2.49 On our visits to the ward we saw that the television area was carpeted and separated from the rest of the ward by some dividing units, This had been achieved in spite, and not because, of the system. When requisitions for the carpeting and dividing units had been 'noted and deferred' one of the Charge Nurses had then successfully asked the W.R.V.S. for help. He was, however, reproved by his Senior Nursing Officer for this display of initiative.
2.50 We found a warm, friendly and lively atmosphere. The patients appeared to have pride in themselves and were well dressed. On one unannounced visit a patient was busy preparing: food in the kitchen and another very old and unsteady man was carefully laying the tables. Another patient came up and told us that the Charge Nurse had gone to get the minibus key as a number of them were going out to a pub that evening. The staff assist patients in ordering new clothes (many have two good suits), and wash many of the clothes themselves in a ward washing machine because the laundry spoils many articles of personal clothing.
2.51 This ward in the autumn of 1975 was an example of what can be achieved by enterprising nursing staff, for there were no multidisciplinary meetings to assist them.
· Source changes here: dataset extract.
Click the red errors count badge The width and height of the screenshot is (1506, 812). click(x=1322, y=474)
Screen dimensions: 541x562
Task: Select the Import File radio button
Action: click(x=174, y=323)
The Charge Nurse who joined the ward in February 1975, told us that by the end of September he had never seen a Consultant on the ward, although he had heard from the other Charge Nurse that a locum Consultant had recently been in and said that he would do his best to visit Magnolia on the fourth Friday in every month to discuss problems. The Charge Nurse told us that he had spoken to the Ward Medical Officer, for whom he has considerable respect, about his attendance and that of Consultants at ward meetings, and had been told by the Ward Medical Officer that the Consultants had too little time and that he felt it was sufficient if the Charge Nurse cted as his link with the other ward staff. There were no individual treatment programmes for any of the patients in the sense of a multidisciplinary team getting together and discussing a patient and then deciding what his total needs are and how far they can be provided in the hospital. The nursing staff, however, were doing their best to fill this gap assisted by an unqualified occupational therapy helper who started work on this ward in the Spring of 1975 for 15 hours a week, and whose contribution to the life of the ward was felt to be considerable.
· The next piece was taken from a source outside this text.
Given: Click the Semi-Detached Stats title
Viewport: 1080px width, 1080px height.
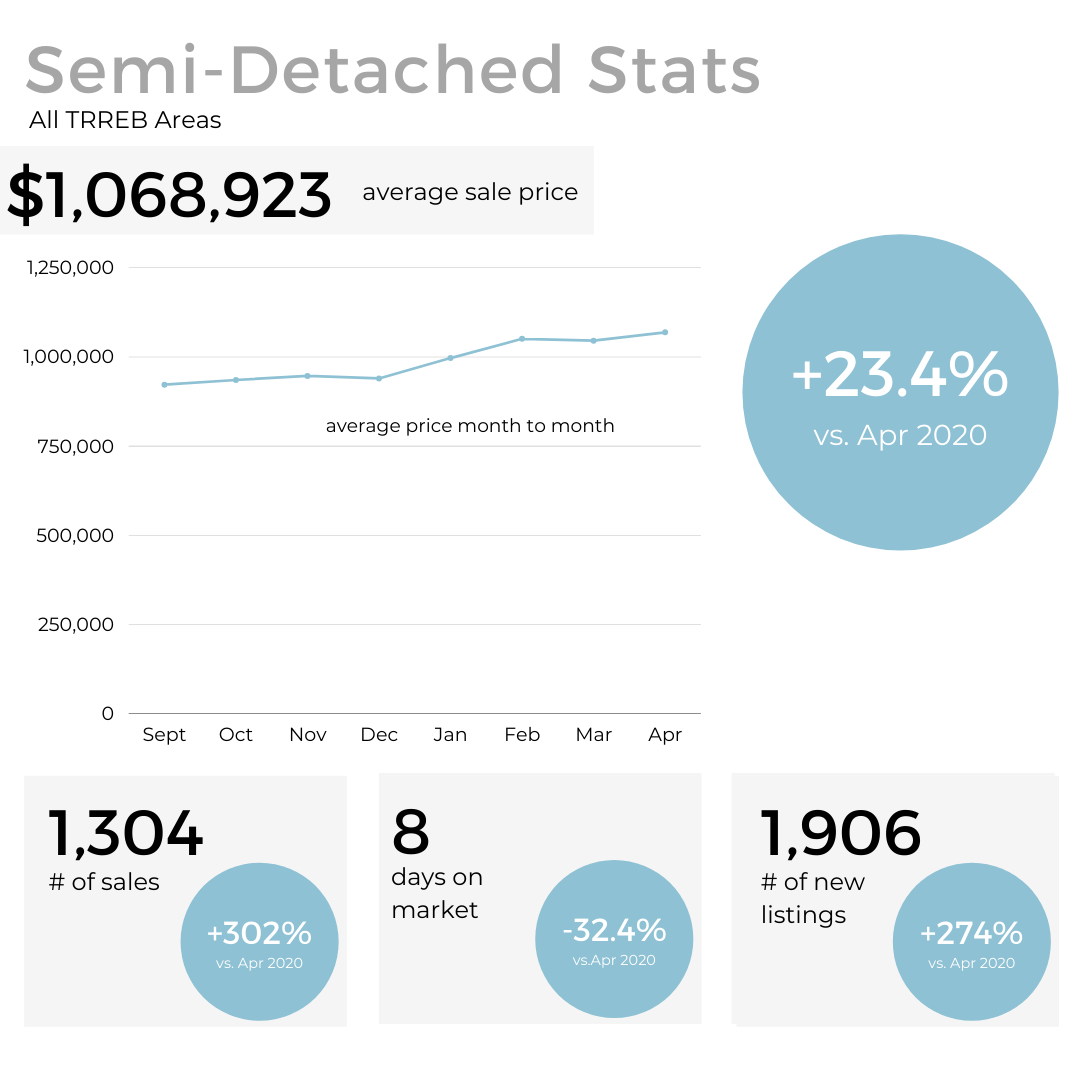Looking at the screenshot, I should [x=393, y=70].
2.52 The Charge Nurse had also attempted to enlist the help of his Senior Nursing Officer in obtaining more medical participation, but had received the same answer — lack of time. The Charge Nurse told us that he did not feel that the Consultant's presence Was essential at all multidisciplinary meetings on that ward, but that if the Ward Medical Officer could devote more time "things would be better. To be frank? I probably have not pushed it because I did not want to mar my own professional relationships with him". The Ward Consultants were Dr. Q (until his retirement on 31st July 1975) and Dr. R.
2.53 Much more could be achieved on this ward if true multidisciplinary team work could commence. The staff feel, with some justification, that the contrast between the decoration, furnishing and facilities on the acute admission wards and the long stay wards is too great. The allocation of the admittedly very limited resources should in our view be adjusted in order to reduce this disparity.